Golden: Sweet & Savory Baked Delights from the Ovens of London's Honey & Co.
To open the pages of Golden is to be immediately confronted with a dilemma: Keep reading or race to the kitchen?
This flavorful page-turner, written with a warm, light touch by husband and wife Itamar Srulovich and Sarit Packer, quickly follows the couple’s 2015 award-winning memoir. The recipes, from their 10-table, highly acclaimed four-year-old London café, and brief accompanying stories, take a conversational style to walk a baker through the steps with ease.
Srulovich and Packer’s Middle Eastern food, based on their Israeli upbringing and influenced by Packer’s stint as head of pastry for Yotam Ottolenghi, brings in spices that taste simultaneously familiar and exotic to American palates. Try, for example, the familiar—cloves, nutmeg, ginger, and cinnamon—perked up with cardamom, fennel, and mahleb seeds in their sweet spice mix, great in little brandy-soaked spice cakes or kadaif baklava with almonds and dried sour cherries.
The book may require a visit to a well-stocked Mediterranean grocery or some online shopping, for such items as those mahleb seeds, date molasses, dried rose petals, and elderflower cordial, but that’s part of the fun for these recipes.
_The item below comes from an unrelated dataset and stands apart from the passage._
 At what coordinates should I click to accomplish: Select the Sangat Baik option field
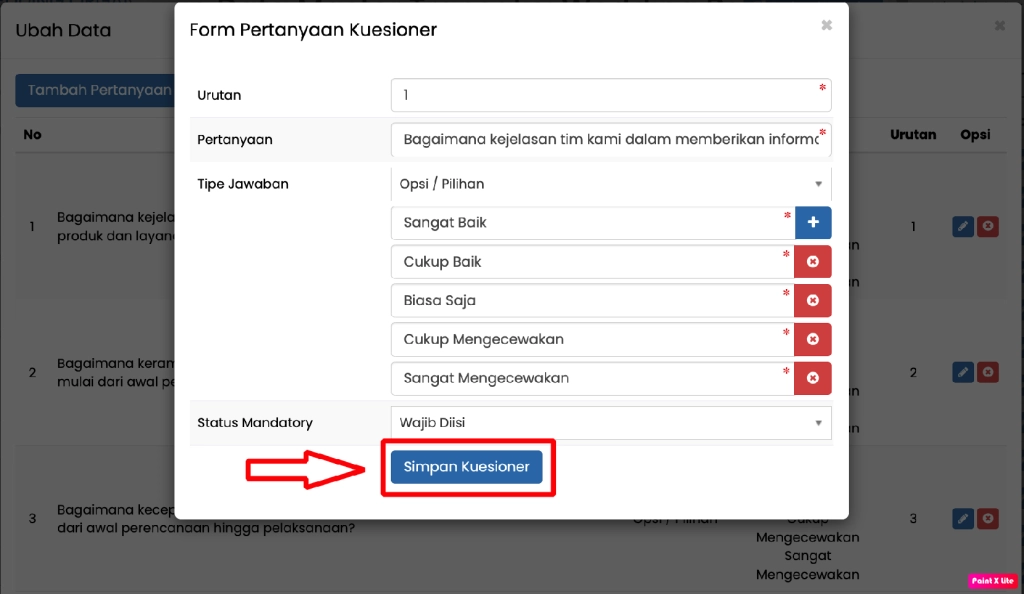[x=592, y=222]
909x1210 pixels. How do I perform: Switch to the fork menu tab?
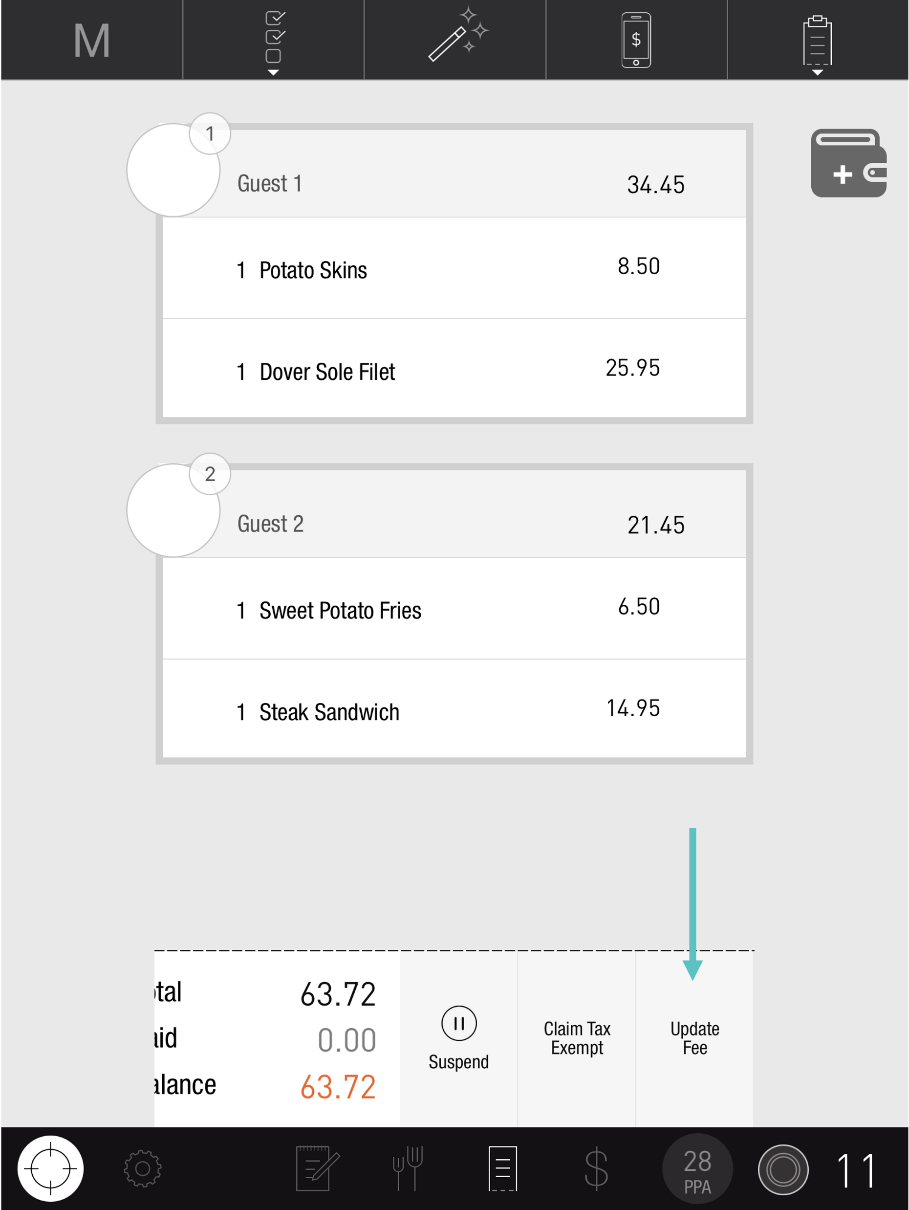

Cooks who don’t already own a scale will also need to spend a bit of money, as the recipes go by weight alone.
After a useful opening section of baking and ingredient tips, the authors kick off the day-in-the-life chapter arrangement with “dead of night” base recipes to stock your cupboard, including a terrific section of simple, relatively quick jams (each recipe includes a prep time estimate). Orange marmalade takes a turn with cardamom and thyme; whole-lemon marmalade is perfect for cooks who don’t want to spend time with fussy knife work: Boil whole lemons or oranges till soft, blitz them in a processor, and cook with sugar and water into a sweet jam. Crystallized coconut strips, preserved apricots, flavored sugars, and spice mixes set readers up for the next chapters’ full “day” of cooking and baking.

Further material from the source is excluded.